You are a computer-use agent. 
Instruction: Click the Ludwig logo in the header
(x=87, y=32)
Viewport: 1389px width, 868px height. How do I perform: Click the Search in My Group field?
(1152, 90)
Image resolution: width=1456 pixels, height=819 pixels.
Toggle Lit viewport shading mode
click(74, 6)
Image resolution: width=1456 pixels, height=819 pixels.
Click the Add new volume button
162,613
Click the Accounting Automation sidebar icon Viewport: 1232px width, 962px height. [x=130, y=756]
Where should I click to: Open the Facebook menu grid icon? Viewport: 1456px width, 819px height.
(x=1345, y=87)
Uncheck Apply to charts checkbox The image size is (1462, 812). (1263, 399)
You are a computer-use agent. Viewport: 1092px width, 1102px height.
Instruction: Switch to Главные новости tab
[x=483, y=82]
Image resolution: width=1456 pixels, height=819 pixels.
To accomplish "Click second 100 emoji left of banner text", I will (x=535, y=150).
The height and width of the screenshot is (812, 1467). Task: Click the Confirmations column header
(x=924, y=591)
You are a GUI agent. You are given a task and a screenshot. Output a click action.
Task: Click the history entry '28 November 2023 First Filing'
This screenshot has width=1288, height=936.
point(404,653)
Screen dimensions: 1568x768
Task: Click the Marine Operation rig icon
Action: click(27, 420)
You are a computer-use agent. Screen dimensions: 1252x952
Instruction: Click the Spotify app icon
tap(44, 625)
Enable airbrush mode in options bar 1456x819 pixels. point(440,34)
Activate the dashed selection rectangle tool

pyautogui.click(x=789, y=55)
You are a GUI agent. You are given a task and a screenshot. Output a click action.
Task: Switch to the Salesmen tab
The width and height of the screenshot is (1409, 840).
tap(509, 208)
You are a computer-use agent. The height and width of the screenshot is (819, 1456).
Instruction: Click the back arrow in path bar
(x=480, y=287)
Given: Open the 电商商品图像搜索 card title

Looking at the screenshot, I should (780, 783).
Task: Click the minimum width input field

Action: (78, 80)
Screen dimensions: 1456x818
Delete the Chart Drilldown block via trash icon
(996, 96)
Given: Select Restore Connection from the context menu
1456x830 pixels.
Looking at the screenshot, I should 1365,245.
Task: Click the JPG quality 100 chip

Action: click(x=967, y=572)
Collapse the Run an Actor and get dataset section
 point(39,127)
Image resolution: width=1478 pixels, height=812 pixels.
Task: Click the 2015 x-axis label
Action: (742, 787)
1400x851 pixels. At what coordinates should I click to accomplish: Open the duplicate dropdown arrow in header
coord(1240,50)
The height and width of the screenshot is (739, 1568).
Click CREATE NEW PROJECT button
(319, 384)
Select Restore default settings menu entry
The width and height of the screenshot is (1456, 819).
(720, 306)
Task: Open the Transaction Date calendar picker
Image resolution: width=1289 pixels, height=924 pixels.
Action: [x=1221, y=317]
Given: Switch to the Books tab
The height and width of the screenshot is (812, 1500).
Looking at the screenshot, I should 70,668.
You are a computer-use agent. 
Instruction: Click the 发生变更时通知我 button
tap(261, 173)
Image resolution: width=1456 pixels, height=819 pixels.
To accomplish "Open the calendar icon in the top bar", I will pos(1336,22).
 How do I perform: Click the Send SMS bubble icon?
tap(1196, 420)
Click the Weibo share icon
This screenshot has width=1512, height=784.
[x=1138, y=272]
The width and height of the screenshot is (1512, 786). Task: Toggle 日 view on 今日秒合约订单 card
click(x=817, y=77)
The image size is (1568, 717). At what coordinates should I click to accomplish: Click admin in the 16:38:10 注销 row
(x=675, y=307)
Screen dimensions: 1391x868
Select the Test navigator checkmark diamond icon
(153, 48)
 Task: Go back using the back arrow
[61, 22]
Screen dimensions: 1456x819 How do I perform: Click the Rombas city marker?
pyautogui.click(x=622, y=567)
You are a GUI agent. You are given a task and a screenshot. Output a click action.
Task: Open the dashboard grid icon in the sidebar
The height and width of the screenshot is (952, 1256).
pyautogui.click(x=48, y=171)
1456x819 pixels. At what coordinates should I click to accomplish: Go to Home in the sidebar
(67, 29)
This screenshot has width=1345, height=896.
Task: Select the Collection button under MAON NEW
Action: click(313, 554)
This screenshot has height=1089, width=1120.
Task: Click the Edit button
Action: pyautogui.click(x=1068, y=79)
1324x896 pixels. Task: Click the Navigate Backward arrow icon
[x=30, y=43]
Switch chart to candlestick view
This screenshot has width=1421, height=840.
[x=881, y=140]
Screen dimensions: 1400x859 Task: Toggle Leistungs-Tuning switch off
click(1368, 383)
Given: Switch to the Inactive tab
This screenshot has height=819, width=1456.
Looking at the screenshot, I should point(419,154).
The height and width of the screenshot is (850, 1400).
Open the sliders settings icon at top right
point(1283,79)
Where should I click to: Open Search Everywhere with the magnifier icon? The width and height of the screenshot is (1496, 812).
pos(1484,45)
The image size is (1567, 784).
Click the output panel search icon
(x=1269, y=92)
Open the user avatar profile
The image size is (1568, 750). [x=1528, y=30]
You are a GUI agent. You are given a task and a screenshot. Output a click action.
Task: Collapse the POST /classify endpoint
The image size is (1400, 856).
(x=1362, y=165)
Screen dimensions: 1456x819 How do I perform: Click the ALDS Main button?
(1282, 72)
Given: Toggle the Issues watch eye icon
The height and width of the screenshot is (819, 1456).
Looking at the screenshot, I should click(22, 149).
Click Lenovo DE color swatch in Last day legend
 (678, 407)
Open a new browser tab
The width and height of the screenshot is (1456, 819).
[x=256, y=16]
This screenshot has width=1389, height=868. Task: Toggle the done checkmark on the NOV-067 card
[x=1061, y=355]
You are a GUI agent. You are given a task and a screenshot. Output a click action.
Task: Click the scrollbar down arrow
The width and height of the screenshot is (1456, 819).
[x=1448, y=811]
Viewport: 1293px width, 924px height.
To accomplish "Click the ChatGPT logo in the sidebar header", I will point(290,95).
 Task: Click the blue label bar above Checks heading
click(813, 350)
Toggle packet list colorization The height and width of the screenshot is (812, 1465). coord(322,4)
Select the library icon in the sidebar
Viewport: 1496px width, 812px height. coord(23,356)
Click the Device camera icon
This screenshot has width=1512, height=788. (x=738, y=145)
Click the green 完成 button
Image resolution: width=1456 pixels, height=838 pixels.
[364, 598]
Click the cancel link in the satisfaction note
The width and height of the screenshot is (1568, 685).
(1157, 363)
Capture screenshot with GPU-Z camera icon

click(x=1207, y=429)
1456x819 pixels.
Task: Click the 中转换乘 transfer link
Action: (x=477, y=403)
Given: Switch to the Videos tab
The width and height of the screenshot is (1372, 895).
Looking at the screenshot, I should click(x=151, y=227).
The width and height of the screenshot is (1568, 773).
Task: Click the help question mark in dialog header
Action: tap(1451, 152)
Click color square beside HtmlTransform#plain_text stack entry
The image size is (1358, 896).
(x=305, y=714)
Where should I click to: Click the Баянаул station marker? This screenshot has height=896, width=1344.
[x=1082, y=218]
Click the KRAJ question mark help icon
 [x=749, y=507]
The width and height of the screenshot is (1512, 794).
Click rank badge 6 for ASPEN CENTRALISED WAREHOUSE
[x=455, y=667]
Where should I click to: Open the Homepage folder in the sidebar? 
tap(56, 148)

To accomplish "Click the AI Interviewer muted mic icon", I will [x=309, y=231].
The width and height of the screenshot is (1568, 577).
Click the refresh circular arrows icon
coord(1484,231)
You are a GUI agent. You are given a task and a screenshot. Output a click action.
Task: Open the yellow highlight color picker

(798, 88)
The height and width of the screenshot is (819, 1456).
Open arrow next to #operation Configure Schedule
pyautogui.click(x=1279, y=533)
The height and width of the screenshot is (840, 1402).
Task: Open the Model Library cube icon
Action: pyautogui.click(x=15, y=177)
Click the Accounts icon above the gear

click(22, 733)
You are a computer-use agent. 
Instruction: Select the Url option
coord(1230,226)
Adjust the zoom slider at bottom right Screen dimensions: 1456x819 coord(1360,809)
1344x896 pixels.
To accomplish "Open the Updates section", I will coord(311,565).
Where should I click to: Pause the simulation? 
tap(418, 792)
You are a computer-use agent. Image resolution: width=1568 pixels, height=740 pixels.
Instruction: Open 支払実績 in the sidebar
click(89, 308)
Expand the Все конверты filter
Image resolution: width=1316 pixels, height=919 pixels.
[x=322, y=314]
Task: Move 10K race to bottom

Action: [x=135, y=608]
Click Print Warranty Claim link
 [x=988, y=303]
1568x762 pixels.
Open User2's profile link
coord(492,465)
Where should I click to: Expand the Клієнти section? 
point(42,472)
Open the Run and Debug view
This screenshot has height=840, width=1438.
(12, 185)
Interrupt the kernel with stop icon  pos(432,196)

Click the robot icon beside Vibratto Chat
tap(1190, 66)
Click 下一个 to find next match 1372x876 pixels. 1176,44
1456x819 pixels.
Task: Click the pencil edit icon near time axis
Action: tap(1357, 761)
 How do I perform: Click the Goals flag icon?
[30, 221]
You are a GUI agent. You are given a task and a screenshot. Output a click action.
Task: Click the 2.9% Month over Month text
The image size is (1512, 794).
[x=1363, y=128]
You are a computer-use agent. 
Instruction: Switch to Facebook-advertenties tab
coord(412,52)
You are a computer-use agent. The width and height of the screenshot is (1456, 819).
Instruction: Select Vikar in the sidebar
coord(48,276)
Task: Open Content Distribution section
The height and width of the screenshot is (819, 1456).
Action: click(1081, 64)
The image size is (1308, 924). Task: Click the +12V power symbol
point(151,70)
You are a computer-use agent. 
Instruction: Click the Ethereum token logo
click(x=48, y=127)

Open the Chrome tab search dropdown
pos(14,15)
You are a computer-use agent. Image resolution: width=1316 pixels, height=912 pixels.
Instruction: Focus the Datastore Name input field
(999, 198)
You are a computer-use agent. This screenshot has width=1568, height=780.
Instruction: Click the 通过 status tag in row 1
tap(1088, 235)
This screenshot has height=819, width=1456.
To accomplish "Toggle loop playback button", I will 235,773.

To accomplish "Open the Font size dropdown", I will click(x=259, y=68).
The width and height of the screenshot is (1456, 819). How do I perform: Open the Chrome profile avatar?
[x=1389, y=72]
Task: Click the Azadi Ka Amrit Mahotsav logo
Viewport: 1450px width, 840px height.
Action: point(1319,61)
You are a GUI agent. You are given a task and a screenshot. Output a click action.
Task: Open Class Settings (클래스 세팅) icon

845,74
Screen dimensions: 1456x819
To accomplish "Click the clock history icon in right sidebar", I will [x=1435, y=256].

§ Aim of the exercise: Exactly the lines above from the one with "Task: Click the history" to the one with "You are a computer-use agent. Screen", both included, are to be quoted; leave the rest out.

§ Exercise output:
Task: Click the history entry '28 November 2023 First Filing'
This screenshot has width=1288, height=936.
point(404,653)
Screen dimensions: 1568x768
Task: Click the Marine Operation rig icon
Action: click(27, 420)
You are a computer-use agent. Screen dimensions: 1252x952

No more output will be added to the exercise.